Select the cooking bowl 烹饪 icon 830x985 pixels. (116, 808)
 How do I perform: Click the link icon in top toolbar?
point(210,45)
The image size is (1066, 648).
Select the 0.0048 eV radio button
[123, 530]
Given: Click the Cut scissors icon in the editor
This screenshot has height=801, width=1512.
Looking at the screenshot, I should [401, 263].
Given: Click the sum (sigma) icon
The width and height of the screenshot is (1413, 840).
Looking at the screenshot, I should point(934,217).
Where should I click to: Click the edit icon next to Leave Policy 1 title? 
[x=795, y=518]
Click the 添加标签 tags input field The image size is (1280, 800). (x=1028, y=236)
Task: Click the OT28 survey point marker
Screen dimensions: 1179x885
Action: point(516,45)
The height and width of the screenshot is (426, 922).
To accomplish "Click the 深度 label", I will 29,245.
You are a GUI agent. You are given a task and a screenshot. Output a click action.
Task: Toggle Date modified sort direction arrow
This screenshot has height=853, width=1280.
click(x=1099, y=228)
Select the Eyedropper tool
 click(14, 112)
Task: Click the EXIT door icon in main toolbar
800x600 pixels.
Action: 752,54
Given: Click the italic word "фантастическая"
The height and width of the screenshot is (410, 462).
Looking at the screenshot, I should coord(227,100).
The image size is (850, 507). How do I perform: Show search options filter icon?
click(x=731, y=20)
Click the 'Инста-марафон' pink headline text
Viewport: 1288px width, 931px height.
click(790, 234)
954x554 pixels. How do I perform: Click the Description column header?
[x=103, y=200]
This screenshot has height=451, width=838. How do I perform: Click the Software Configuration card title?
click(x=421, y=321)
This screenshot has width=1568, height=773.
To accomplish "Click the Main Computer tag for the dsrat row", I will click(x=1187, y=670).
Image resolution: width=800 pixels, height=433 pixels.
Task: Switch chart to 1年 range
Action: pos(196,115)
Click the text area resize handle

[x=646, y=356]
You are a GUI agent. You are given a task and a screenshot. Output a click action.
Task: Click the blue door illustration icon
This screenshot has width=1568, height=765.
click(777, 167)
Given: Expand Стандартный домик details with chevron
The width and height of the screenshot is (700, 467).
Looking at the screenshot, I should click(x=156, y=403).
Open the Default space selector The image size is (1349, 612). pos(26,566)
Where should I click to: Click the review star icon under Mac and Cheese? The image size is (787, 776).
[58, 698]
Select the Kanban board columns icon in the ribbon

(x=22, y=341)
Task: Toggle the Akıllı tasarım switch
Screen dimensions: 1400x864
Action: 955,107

_ _ _

■ Action item
Precisely as given, transcribe all of the entries above.

■ Task response
Select the cooking bowl 烹饪 icon 830x985 pixels. (116, 808)
 How do I perform: Click the link icon in top toolbar?
point(210,45)
The image size is (1066, 648).
Select the 0.0048 eV radio button
[123, 530]
Given: Click the Cut scissors icon in the editor
This screenshot has height=801, width=1512.
Looking at the screenshot, I should [401, 263].
Given: Click the sum (sigma) icon
The width and height of the screenshot is (1413, 840).
Looking at the screenshot, I should point(934,217).
Where should I click to: Click the edit icon next to Leave Policy 1 title? 
[x=795, y=518]
Click the 添加标签 tags input field The image size is (1280, 800). (x=1028, y=236)
Task: Click the OT28 survey point marker
Screen dimensions: 1179x885
Action: point(516,45)
The height and width of the screenshot is (426, 922).
To accomplish "Click the 深度 label", I will 29,245.
You are a GUI agent. You are given a task and a screenshot. Output a click action.
Task: Toggle Date modified sort direction arrow
This screenshot has height=853, width=1280.
click(x=1099, y=228)
Select the Eyedropper tool
 click(14, 112)
Task: Click the EXIT door icon in main toolbar
800x600 pixels.
Action: 752,54
Given: Click the italic word "фантастическая"
The height and width of the screenshot is (410, 462).
Looking at the screenshot, I should coord(227,100).
The image size is (850, 507). How do I perform: Show search options filter icon?
click(x=731, y=20)
Click the 'Инста-марафон' pink headline text
Viewport: 1288px width, 931px height.
click(790, 234)
954x554 pixels. How do I perform: Click the Description column header?
[x=103, y=200]
This screenshot has height=451, width=838. How do I perform: Click the Software Configuration card title?
click(x=421, y=321)
This screenshot has width=1568, height=773.
To accomplish "Click the Main Computer tag for the dsrat row", I will click(x=1187, y=670).
Image resolution: width=800 pixels, height=433 pixels.
Task: Switch chart to 1年 range
Action: pos(196,115)
Click the text area resize handle

[x=646, y=356]
You are a GUI agent. You are given a task and a screenshot. Output a click action.
Task: Click the blue door illustration icon
This screenshot has width=1568, height=765.
click(777, 167)
Given: Expand Стандартный домик details with chevron
The width and height of the screenshot is (700, 467).
Looking at the screenshot, I should click(x=156, y=403).
Open the Default space selector The image size is (1349, 612). pos(26,566)
Where should I click to: Click the review star icon under Mac and Cheese? The image size is (787, 776).
[58, 698]
Select the Kanban board columns icon in the ribbon

(x=22, y=341)
Task: Toggle the Akıllı tasarım switch
Screen dimensions: 1400x864
Action: 955,107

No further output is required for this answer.